Prompt =
Please rewrite the lines below, replacing every "Screen dimensions" with "Screen size" and leaving everything else unchanged.

Stored data =
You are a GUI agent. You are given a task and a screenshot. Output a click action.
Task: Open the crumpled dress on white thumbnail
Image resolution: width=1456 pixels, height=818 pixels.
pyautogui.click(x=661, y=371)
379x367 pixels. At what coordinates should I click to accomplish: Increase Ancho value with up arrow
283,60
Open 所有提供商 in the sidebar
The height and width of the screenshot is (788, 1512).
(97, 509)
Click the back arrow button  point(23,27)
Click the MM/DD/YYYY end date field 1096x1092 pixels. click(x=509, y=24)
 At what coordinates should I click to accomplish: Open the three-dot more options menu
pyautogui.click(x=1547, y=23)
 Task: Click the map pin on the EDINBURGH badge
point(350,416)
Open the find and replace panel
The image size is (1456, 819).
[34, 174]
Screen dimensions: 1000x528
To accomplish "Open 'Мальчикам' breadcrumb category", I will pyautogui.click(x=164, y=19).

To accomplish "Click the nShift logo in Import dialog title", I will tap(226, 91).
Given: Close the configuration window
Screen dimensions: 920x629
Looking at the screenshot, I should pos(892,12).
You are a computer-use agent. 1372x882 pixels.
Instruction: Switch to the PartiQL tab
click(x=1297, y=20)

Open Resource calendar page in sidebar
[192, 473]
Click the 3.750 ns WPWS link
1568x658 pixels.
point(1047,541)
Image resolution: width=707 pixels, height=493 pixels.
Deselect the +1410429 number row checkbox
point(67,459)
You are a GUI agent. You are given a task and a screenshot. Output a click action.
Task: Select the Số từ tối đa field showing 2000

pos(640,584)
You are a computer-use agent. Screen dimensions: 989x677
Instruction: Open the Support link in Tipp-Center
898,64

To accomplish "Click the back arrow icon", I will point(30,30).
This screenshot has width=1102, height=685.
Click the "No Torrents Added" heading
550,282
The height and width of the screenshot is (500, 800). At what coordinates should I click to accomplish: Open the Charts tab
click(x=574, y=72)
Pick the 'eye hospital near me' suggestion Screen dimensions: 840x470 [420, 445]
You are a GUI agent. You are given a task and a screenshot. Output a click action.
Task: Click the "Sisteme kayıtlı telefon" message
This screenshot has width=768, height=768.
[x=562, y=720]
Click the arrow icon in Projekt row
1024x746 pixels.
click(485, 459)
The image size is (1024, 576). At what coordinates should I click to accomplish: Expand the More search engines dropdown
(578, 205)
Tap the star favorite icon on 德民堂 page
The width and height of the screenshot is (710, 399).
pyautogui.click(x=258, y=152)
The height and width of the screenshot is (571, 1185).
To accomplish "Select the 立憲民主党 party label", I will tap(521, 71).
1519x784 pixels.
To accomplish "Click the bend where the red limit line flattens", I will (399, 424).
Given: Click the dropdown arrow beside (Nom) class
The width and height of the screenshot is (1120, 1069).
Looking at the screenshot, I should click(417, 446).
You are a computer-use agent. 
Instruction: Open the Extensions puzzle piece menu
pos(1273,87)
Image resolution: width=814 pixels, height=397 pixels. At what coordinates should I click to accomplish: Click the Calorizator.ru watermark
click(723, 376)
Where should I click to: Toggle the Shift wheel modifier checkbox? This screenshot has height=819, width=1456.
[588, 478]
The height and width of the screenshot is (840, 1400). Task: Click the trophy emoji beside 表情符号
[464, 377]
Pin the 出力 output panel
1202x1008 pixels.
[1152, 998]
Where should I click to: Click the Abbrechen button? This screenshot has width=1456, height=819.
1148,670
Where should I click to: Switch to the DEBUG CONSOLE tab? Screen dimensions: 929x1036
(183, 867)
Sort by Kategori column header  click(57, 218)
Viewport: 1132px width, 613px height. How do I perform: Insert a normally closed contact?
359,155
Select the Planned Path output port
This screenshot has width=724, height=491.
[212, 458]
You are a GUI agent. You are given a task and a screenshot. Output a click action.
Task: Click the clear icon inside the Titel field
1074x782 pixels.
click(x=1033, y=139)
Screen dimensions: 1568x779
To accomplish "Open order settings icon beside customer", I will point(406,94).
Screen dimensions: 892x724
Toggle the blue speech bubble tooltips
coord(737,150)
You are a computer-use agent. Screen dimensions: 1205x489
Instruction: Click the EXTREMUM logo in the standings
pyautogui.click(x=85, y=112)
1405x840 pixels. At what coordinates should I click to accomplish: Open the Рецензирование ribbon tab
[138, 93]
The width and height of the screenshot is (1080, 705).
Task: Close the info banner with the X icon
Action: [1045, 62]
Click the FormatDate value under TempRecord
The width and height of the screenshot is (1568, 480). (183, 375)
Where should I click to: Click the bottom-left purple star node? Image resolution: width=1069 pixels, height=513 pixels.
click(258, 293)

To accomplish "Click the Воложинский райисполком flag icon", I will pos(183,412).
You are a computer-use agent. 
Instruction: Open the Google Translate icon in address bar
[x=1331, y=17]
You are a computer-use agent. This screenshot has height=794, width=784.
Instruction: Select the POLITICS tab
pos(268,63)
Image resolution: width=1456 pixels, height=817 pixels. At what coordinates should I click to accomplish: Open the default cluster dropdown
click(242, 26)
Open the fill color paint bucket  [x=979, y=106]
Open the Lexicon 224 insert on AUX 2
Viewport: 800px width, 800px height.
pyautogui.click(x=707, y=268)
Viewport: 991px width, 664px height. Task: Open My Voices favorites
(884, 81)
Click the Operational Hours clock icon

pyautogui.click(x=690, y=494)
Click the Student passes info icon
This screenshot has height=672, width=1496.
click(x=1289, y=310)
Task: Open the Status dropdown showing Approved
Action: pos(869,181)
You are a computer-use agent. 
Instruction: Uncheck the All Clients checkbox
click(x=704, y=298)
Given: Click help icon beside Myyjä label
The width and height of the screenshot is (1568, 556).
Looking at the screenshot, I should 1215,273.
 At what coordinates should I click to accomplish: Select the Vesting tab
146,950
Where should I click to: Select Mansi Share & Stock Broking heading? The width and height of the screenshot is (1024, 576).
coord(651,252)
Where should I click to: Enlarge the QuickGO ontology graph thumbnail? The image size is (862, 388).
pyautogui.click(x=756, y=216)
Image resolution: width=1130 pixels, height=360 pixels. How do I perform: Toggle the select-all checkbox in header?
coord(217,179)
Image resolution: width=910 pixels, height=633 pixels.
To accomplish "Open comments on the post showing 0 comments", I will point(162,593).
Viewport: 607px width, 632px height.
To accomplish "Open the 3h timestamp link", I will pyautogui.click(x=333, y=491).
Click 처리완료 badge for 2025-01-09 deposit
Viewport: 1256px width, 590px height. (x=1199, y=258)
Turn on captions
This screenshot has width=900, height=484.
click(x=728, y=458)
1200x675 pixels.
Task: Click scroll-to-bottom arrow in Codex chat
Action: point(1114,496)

Task solution =
You are a GUI agent. You are given a task and a screenshot. Output a click action.
Task: Open the crumpled dress on white thumbnail
Image resolution: width=1456 pixels, height=818 pixels.
pyautogui.click(x=661, y=371)
379x367 pixels. At what coordinates should I click to accomplish: Increase Ancho value with up arrow
283,60
Open 所有提供商 in the sidebar
The height and width of the screenshot is (788, 1512).
(97, 509)
Click the back arrow button  point(23,27)
Click the MM/DD/YYYY end date field 1096x1092 pixels. click(x=509, y=24)
 At what coordinates should I click to accomplish: Open the three-dot more options menu
pyautogui.click(x=1547, y=23)
 Task: Click the map pin on the EDINBURGH badge
point(350,416)
Open the find and replace panel
The image size is (1456, 819).
[34, 174]
Screen size: 1000x528
To accomplish "Open 'Мальчикам' breadcrumb category", I will pyautogui.click(x=164, y=19).

To accomplish "Click the nShift logo in Import dialog title", I will tap(226, 91).
Given: Close the configuration window
Screen size: 920x629
Looking at the screenshot, I should pos(892,12).
You are a computer-use agent. 1372x882 pixels.
Instruction: Switch to the PartiQL tab
click(x=1297, y=20)

Open Resource calendar page in sidebar
[192, 473]
Click the 3.750 ns WPWS link
1568x658 pixels.
point(1047,541)
Image resolution: width=707 pixels, height=493 pixels.
Deselect the +1410429 number row checkbox
point(67,459)
You are a GUI agent. You are given a task and a screenshot. Output a click action.
Task: Select the Số từ tối đa field showing 2000

pos(640,584)
You are a computer-use agent. Screen size: 989x677
Instruction: Open the Support link in Tipp-Center
898,64

To accomplish "Click the back arrow icon", I will point(30,30).
This screenshot has width=1102, height=685.
Click the "No Torrents Added" heading
550,282
The height and width of the screenshot is (500, 800). At what coordinates should I click to accomplish: Open the Charts tab
click(x=574, y=72)
Pick the 'eye hospital near me' suggestion Screen size: 840x470 [420, 445]
You are a GUI agent. You are given a task and a screenshot. Output a click action.
Task: Click the "Sisteme kayıtlı telefon" message
This screenshot has width=768, height=768.
[x=562, y=720]
Click the arrow icon in Projekt row
1024x746 pixels.
click(485, 459)
The image size is (1024, 576). At what coordinates should I click to accomplish: Expand the More search engines dropdown
(578, 205)
Tap the star favorite icon on 德民堂 page
The width and height of the screenshot is (710, 399).
pyautogui.click(x=258, y=152)
The height and width of the screenshot is (571, 1185).
To accomplish "Select the 立憲民主党 party label", I will tap(521, 71).
1519x784 pixels.
To accomplish "Click the bend where the red limit line flattens", I will (399, 424).
Given: Click the dropdown arrow beside (Nom) class
The width and height of the screenshot is (1120, 1069).
Looking at the screenshot, I should click(417, 446).
You are a computer-use agent. 
Instruction: Open the Extensions puzzle piece menu
pos(1273,87)
Image resolution: width=814 pixels, height=397 pixels. At what coordinates should I click to accomplish: Click the Calorizator.ru watermark
click(723, 376)
Where should I click to: Toggle the Shift wheel modifier checkbox? This screenshot has height=819, width=1456.
[588, 478]
The height and width of the screenshot is (840, 1400). Task: Click the trophy emoji beside 表情符号
[464, 377]
Pin the 出力 output panel
1202x1008 pixels.
[1152, 998]
Where should I click to: Click the Abbrechen button? This screenshot has width=1456, height=819.
1148,670
Where should I click to: Switch to the DEBUG CONSOLE tab? Screen size: 929x1036
(183, 867)
Sort by Kategori column header  click(57, 218)
Viewport: 1132px width, 613px height. How do I perform: Insert a normally closed contact?
359,155
Select the Planned Path output port
This screenshot has width=724, height=491.
[212, 458]
You are a GUI agent. You are given a task and a screenshot. Output a click action.
Task: Click the clear icon inside the Titel field
1074x782 pixels.
click(x=1033, y=139)
Screen size: 1568x779
To accomplish "Open order settings icon beside customer", I will point(406,94).
Screen size: 892x724
Toggle the blue speech bubble tooltips
coord(737,150)
You are a computer-use agent. Screen size: 1205x489
Instruction: Click the EXTREMUM logo in the standings
pyautogui.click(x=85, y=112)
1405x840 pixels. At what coordinates should I click to accomplish: Open the Рецензирование ribbon tab
[138, 93]
The width and height of the screenshot is (1080, 705).
Task: Close the info banner with the X icon
Action: [1045, 62]
Click the FormatDate value under TempRecord
The width and height of the screenshot is (1568, 480). (183, 375)
Where should I click to: Click the bottom-left purple star node? Image resolution: width=1069 pixels, height=513 pixels.
click(258, 293)

To accomplish "Click the Воложинский райисполком flag icon", I will pos(183,412).
You are a computer-use agent. 
Instruction: Open the Google Translate icon in address bar
[x=1331, y=17]
You are a computer-use agent. This screenshot has height=794, width=784.
Instruction: Select the POLITICS tab
pos(268,63)
Image resolution: width=1456 pixels, height=817 pixels. At what coordinates should I click to accomplish: Open the default cluster dropdown
click(242, 26)
Open the fill color paint bucket  [x=979, y=106]
Open the Lexicon 224 insert on AUX 2
Viewport: 800px width, 800px height.
pyautogui.click(x=707, y=268)
Viewport: 991px width, 664px height. Task: Open My Voices favorites
(884, 81)
Click the Operational Hours clock icon

pyautogui.click(x=690, y=494)
Click the Student passes info icon
This screenshot has height=672, width=1496.
click(x=1289, y=310)
Task: Open the Status dropdown showing Approved
Action: pos(869,181)
You are a computer-use agent. 
Instruction: Uncheck the All Clients checkbox
click(x=704, y=298)
Given: Click help icon beside Myyjä label
The width and height of the screenshot is (1568, 556).
Looking at the screenshot, I should 1215,273.
 At what coordinates should I click to accomplish: Select the Vesting tab
146,950
Where should I click to: Select Mansi Share & Stock Broking heading? The width and height of the screenshot is (1024, 576).
coord(651,252)
Where should I click to: Enlarge the QuickGO ontology graph thumbnail? The image size is (862, 388).
pyautogui.click(x=756, y=216)
Image resolution: width=1130 pixels, height=360 pixels. How do I perform: Toggle the select-all checkbox in header?
coord(217,179)
Image resolution: width=910 pixels, height=633 pixels.
To accomplish "Open comments on the post showing 0 comments", I will point(162,593).
Viewport: 607px width, 632px height.
To accomplish "Open the 3h timestamp link", I will pyautogui.click(x=333, y=491).
Click 처리완료 badge for 2025-01-09 deposit
Viewport: 1256px width, 590px height. (x=1199, y=258)
Turn on captions
This screenshot has width=900, height=484.
click(x=728, y=458)
1200x675 pixels.
Task: Click scroll-to-bottom arrow in Codex chat
Action: point(1114,496)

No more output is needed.